-- WHAT YOU SHOULD DO --
Search the data below for the string "computer" and copy all lines where it shows up.

[Start of Attachment]

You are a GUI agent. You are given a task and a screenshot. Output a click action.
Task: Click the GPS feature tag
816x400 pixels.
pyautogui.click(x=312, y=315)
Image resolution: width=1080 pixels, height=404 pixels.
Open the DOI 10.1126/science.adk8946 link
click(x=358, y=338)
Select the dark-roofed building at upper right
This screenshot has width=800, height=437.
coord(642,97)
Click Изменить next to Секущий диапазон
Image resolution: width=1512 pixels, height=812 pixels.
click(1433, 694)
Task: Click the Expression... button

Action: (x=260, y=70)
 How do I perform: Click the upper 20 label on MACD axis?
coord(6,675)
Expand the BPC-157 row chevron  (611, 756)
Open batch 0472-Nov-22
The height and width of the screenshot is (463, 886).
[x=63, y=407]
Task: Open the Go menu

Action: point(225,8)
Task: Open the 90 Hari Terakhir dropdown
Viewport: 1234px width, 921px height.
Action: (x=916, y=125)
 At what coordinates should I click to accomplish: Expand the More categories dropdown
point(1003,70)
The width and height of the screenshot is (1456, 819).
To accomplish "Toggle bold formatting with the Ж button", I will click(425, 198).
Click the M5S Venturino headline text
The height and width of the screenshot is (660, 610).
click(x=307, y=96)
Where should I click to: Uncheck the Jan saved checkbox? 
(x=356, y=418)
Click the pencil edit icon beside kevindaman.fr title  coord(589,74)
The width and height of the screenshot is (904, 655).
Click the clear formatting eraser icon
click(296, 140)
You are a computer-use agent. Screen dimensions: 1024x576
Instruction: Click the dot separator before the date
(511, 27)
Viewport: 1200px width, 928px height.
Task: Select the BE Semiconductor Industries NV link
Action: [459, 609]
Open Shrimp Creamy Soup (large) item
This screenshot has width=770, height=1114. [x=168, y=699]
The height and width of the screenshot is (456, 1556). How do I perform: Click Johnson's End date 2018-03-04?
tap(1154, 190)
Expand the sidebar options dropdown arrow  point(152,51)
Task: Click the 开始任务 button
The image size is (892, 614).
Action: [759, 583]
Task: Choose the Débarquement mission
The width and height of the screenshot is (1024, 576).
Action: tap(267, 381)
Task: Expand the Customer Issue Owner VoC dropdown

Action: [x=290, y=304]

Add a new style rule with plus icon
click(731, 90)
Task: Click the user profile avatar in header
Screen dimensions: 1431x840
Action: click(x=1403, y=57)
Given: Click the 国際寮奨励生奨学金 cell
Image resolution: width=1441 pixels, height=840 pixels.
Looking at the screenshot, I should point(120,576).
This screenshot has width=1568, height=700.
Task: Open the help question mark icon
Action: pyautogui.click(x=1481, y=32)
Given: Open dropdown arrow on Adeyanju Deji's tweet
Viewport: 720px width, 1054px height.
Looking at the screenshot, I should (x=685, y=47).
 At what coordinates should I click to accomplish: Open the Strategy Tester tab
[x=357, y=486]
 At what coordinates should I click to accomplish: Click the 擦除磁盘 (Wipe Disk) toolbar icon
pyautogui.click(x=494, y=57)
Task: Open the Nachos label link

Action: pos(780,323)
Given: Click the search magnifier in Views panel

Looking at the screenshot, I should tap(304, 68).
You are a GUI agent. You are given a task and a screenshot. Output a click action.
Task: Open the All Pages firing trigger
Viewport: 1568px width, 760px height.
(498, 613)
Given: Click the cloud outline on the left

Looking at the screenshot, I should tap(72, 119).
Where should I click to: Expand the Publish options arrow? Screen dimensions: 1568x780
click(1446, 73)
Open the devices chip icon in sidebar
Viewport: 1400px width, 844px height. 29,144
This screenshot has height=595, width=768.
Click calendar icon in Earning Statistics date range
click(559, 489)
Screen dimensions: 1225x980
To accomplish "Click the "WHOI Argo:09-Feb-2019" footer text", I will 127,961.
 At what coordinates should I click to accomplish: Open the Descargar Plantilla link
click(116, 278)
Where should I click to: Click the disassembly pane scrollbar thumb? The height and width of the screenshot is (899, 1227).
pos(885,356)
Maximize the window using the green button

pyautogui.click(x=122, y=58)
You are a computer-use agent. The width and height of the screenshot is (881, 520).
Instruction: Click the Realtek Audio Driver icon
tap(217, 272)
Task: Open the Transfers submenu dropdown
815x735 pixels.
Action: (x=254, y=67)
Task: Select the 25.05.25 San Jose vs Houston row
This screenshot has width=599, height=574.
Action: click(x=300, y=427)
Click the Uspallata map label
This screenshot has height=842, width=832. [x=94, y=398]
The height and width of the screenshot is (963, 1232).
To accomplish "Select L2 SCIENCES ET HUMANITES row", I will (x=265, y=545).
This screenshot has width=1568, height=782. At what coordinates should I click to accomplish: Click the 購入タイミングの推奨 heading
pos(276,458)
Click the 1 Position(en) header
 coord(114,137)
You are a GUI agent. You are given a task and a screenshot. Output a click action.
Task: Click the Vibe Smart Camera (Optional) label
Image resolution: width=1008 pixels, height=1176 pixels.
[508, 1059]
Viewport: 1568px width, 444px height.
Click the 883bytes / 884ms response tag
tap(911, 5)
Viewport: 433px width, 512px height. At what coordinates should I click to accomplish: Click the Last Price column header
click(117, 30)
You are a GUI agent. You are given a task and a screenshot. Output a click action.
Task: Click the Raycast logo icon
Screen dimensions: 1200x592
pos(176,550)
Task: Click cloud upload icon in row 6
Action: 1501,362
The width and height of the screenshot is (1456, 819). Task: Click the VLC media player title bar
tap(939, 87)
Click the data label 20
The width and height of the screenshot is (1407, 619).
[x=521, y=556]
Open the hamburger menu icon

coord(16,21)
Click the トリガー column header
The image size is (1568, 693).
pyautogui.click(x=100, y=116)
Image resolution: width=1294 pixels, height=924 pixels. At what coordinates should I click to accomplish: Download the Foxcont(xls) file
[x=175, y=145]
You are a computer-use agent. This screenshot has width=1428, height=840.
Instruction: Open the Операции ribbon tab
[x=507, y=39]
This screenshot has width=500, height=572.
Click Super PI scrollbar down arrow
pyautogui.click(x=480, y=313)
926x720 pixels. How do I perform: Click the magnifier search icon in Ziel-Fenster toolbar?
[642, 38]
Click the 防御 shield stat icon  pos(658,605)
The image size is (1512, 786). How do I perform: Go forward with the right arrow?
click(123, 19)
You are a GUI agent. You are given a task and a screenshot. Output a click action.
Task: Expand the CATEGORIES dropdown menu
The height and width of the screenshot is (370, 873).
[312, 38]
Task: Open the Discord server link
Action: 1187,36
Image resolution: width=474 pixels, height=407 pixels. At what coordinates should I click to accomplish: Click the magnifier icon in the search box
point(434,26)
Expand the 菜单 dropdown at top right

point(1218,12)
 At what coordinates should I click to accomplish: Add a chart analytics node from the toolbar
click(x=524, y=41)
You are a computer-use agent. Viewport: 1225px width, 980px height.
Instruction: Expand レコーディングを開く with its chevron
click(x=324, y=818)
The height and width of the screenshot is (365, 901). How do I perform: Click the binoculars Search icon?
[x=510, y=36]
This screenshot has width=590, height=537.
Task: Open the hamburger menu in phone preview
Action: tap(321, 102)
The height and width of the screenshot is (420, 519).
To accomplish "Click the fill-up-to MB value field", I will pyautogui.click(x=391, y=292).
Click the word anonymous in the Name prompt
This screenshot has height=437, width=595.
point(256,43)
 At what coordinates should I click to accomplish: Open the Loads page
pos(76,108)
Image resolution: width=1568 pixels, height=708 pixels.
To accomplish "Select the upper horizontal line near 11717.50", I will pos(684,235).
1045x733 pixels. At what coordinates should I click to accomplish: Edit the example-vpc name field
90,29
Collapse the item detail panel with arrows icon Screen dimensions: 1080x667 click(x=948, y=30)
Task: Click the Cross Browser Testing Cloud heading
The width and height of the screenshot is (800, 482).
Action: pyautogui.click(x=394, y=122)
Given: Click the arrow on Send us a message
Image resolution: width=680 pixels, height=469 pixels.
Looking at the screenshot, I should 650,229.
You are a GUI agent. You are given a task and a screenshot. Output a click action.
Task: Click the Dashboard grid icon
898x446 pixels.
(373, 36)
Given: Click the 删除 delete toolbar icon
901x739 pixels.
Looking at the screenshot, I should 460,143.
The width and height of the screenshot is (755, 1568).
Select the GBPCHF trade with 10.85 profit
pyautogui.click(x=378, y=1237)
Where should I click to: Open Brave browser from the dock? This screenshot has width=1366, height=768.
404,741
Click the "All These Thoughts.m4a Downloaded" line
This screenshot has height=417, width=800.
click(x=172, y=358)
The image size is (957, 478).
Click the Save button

[End of Attachment]

-- RESULT OF THIS EXERCISE --
You are a computer-use agent. Screen dimensions: 1024x576
You are a computer-use agent. The width and height of the screenshot is (881, 520).
You are a computer-use agent. This screenshot has width=1428, height=840.
You are a computer-use agent. Viewport: 1225px width, 980px height.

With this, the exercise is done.